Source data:
[Start of section]
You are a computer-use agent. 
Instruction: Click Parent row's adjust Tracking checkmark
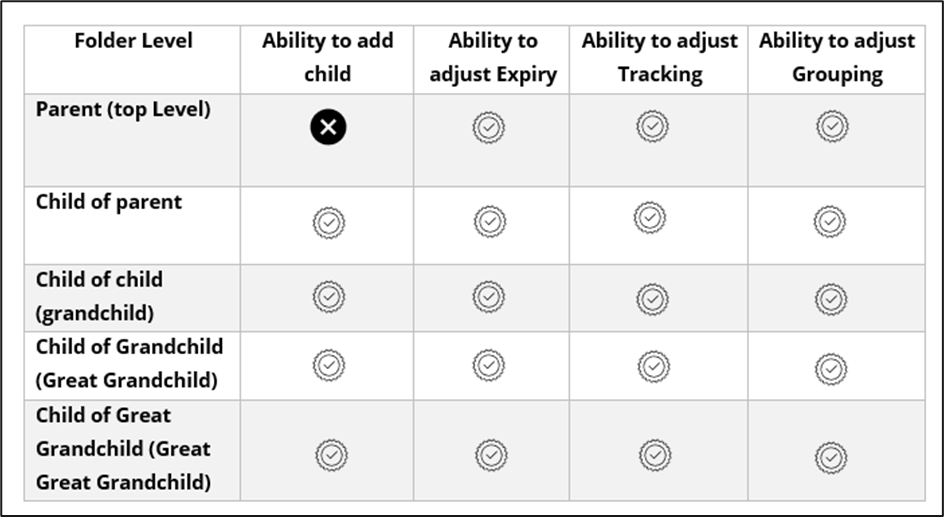coord(652,126)
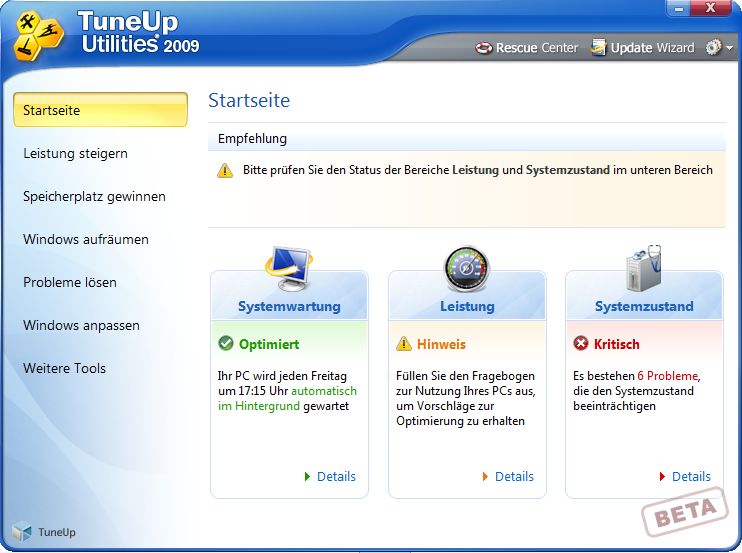742x553 pixels.
Task: Open Probleme lösen section
Action: [70, 282]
[End of section]
Copy out the records exactly; the pictures stay behind.

» **RESPONSE**:
You are a computer-use agent. 
Instruction: Click Parent row's adjust Tracking checkmark
coord(652,126)
742x553 pixels.
Task: Open Probleme lösen section
Action: [70, 282]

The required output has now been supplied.